TASK REQUIREMENTS. Whenever a line below includes the word "width", copy that line.

RECORDS PROVIDED.
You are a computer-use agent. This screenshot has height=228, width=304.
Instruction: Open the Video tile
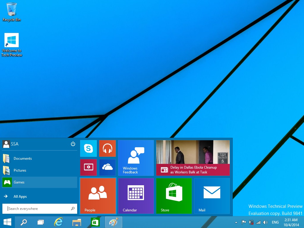pyautogui.click(x=88, y=167)
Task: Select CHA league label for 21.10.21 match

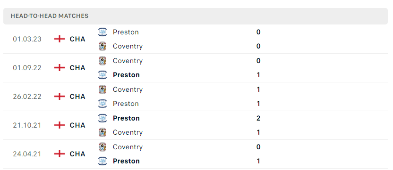Action: (77, 125)
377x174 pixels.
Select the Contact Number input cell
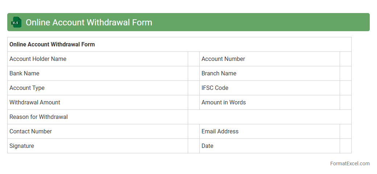[x=194, y=132]
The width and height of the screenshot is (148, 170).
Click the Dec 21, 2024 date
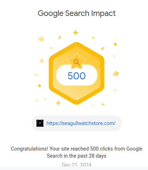(x=76, y=165)

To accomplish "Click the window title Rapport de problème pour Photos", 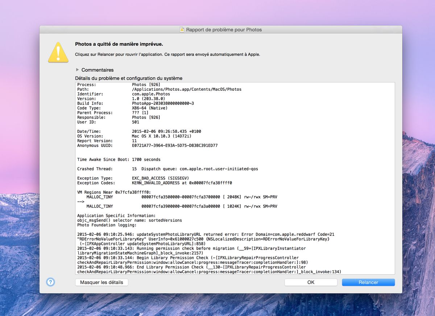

SOLUTION.
You are a computer-use agent. This screenshot has height=228, width=304.
The width and height of the screenshot is (148, 170).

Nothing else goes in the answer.